> **Zu erledigen**:
a – Bei welcher Sendung war Bundeskanzler Christian Kern laut dem Textauszug über das Demonstrationsrecht am 13. März zu Gast?
b – Führe den Textauszug über Kerns Aussagen zum Demonstrationsrecht nach seinem letzten Satz weiter.

> **Textauszug**:
Die Regierung sagt ausländischer Innenpolitik auf österreichischem Boden den Kampf an und will Wahlkampfaufritte von fremden Regierungspolitikern unterbinden. Wie das genau geschehen soll? Dazu war Bundeskanzler Christian Kern am 13. März bei der ZIB2 zu Gast.

Auch, wenn sich alle Parteien im Ziel einig sind, ist man bei der Umsetzung gespalten. Kern wäre eine europäische Lösung gegen Aufritte ausländischer Politiker am liebsten, Sobotka und die ÖVP pochen auf eine allgemeine Verschärfung des Versammlungsgesetzes. Kern kritisiert den Koalitionspartner und sieht eine Einschränkung eines Grundrechts:

„Jetzt unterscheidet sich aber der Vorschlag der ÖVP von unserem dadurch, dass das deutlich weiter geht und das Demonstrationsrecht großflächig einschränkt. Meine politische Partei und Vertreter meiner politischen Partei haben vor Jahren, vor Jahrzehnten dieses Demonstrationsrecht mit Blut erkämpft. Da gab’s Todesopfer. Und für uns ist das ein bedeutendes Recht und wir wollen nicht, dass es möglich wird, Demonstrationsfreiheit einzuschränken. Mir ist das absolut recht, wenn jemand gegen die Regierung demonstriert, das muss immer möglich sein in Österreich, aber wenn sich jemand Demonstrationsrecht herausnimmt, um die Abschaffung der Demokratie vorzubereiten, dann ist es ein Problem.“

Kern behauptet also, das Demonstrationsrecht sei von der SPÖ bzw. deren Vertretern erkämpft worden. Dabei sei viel Blut geflossen. Eine starke Aussage, aber was ist dran?

> **Datenteil**:
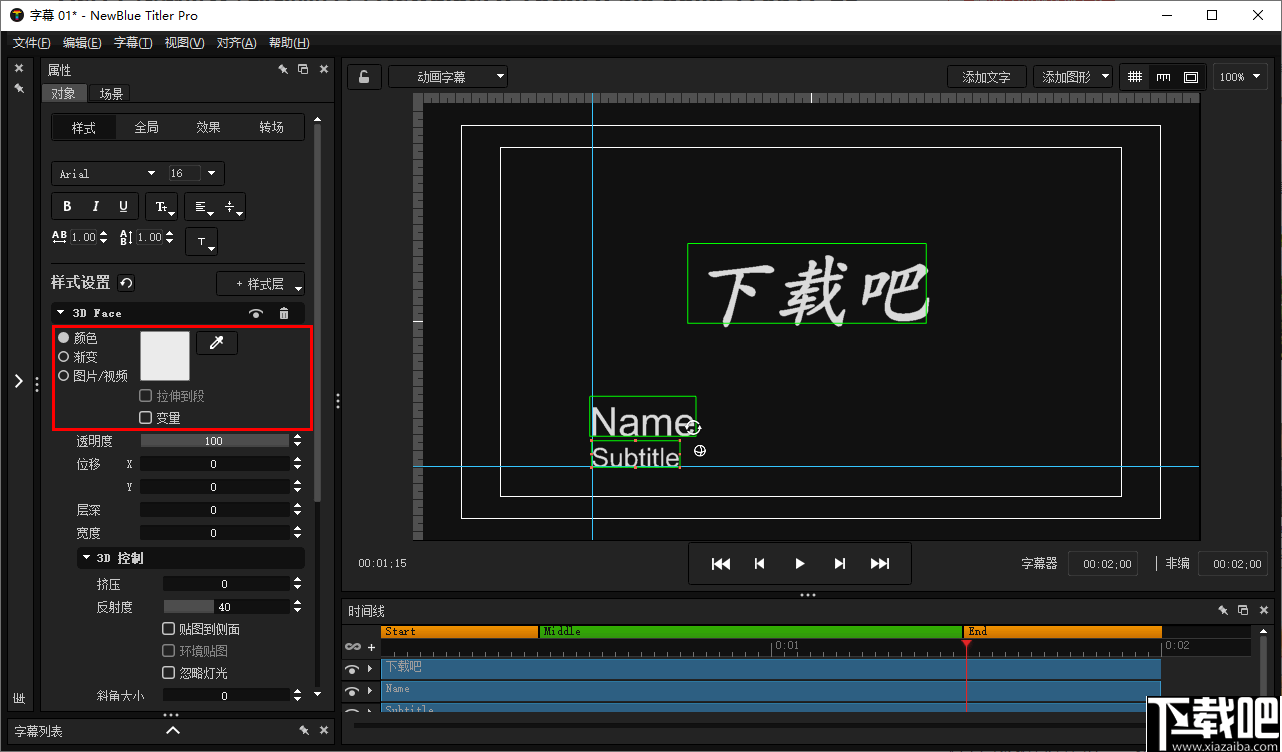Switch to the 场景 tab
The image size is (1282, 752).
point(110,93)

> **Lösungen**:
a – Bei der ZIB2.

b –
Werfen wir zuerst mal einen Blick auf die gesetzliche Lage: Laut Artikel 11 der Europäischen Menschenrechtskonvention, welche Verfassungsrang hat, ist Versammlungsfreiheit ein Grundrecht aller Bürger. Das Versammlungsgesetz hingegen regelt Demonstrationen detaillierter, es besagt beispielsweise, dass eine Versammlung 24 Stunden vorher gemeldet (aber nicht genehmigt) werden muss. Es existiert in leicht veränderter Fassung seit 1953.

Doch die Ursprünge gehen noch weiter zurück: Denn 1953 wurde – mit Änderungen – nur ein Gesetz von 1867 wiederverlautbart. Um zu erfahren, wie es dazu kam, muss man die Zeit noch weiter zurückdrehen.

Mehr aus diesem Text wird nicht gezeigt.